▶ _Task to complete_: The expected result is an exact restatement of the data, free of pictures.

(Records from a data source)

***

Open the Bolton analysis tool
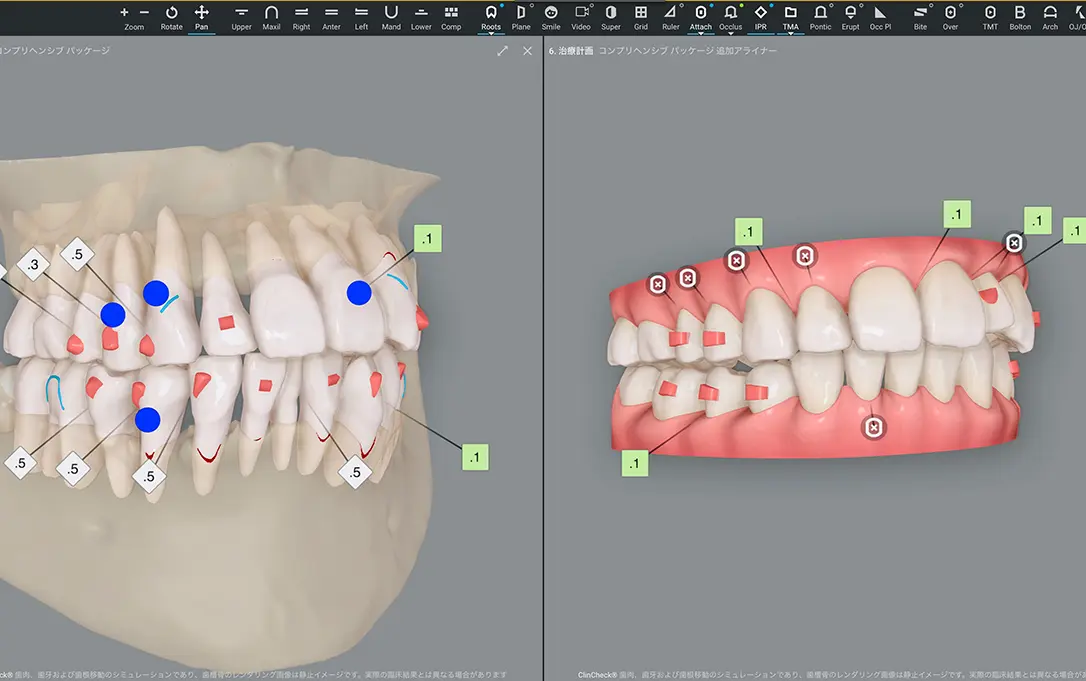The image size is (1086, 681). 1020,16
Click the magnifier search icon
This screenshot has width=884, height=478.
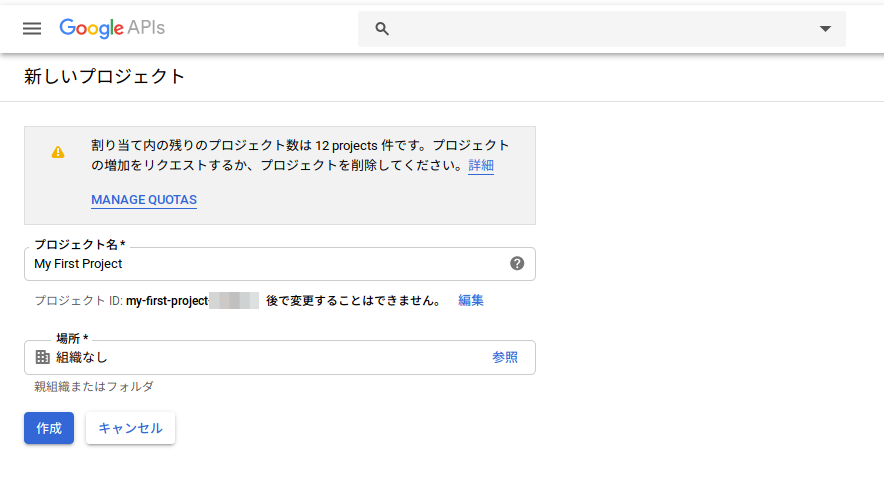[382, 29]
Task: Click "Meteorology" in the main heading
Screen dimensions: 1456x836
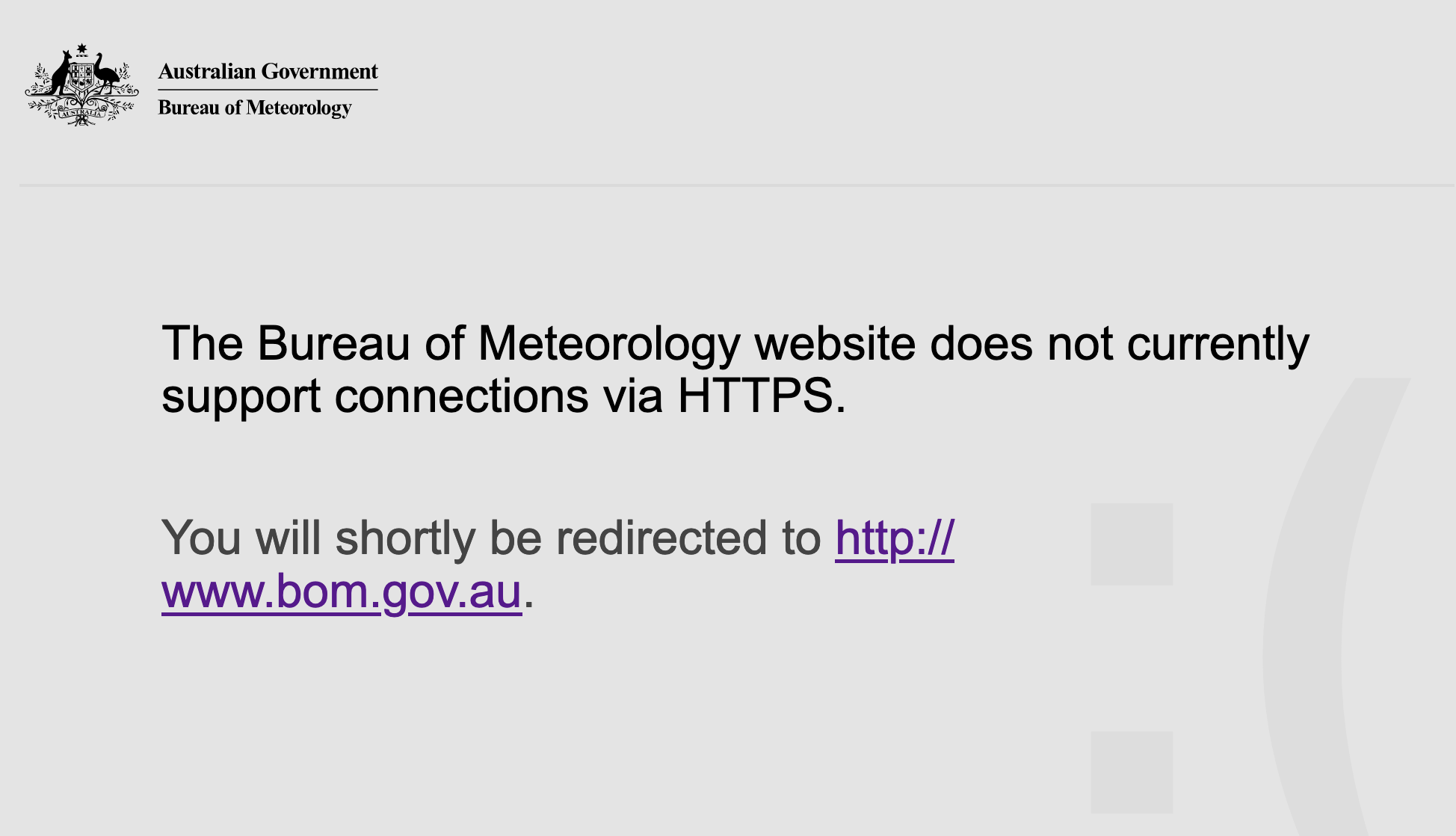Action: (608, 344)
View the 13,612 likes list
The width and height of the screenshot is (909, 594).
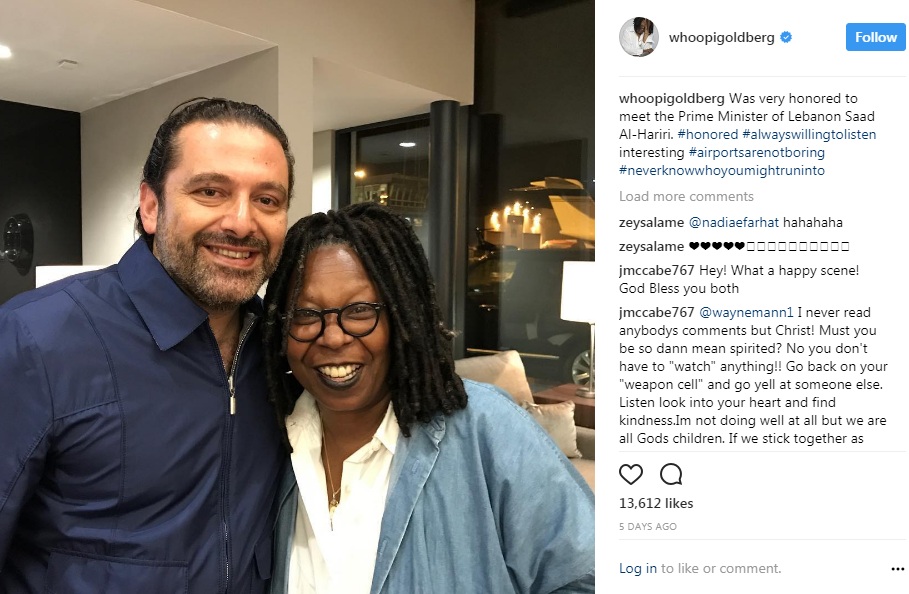656,503
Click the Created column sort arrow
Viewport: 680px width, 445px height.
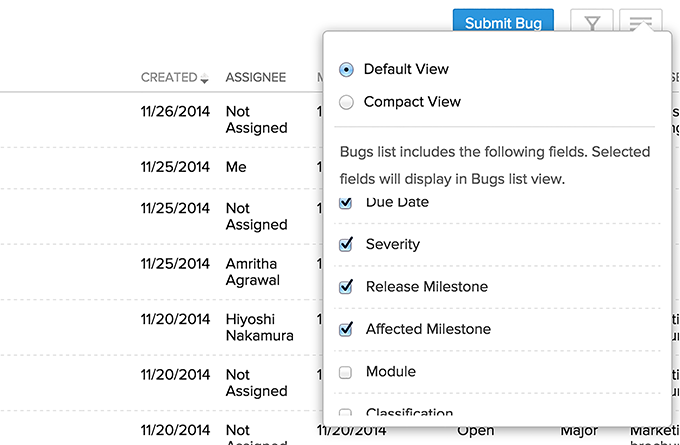click(x=205, y=78)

***

▶ _Solution to this problem_:
Open the Bolton analysis tool
The image size is (1086, 681). 1020,16
Click the magnifier search icon
This screenshot has width=884, height=478.
[382, 29]
Task: Click "Meteorology" in the main heading
Screen dimensions: 1456x836
Action: (608, 344)
View the 13,612 likes list
The width and height of the screenshot is (909, 594).
656,503
Click the Created column sort arrow
Viewport: 680px width, 445px height.
click(x=205, y=78)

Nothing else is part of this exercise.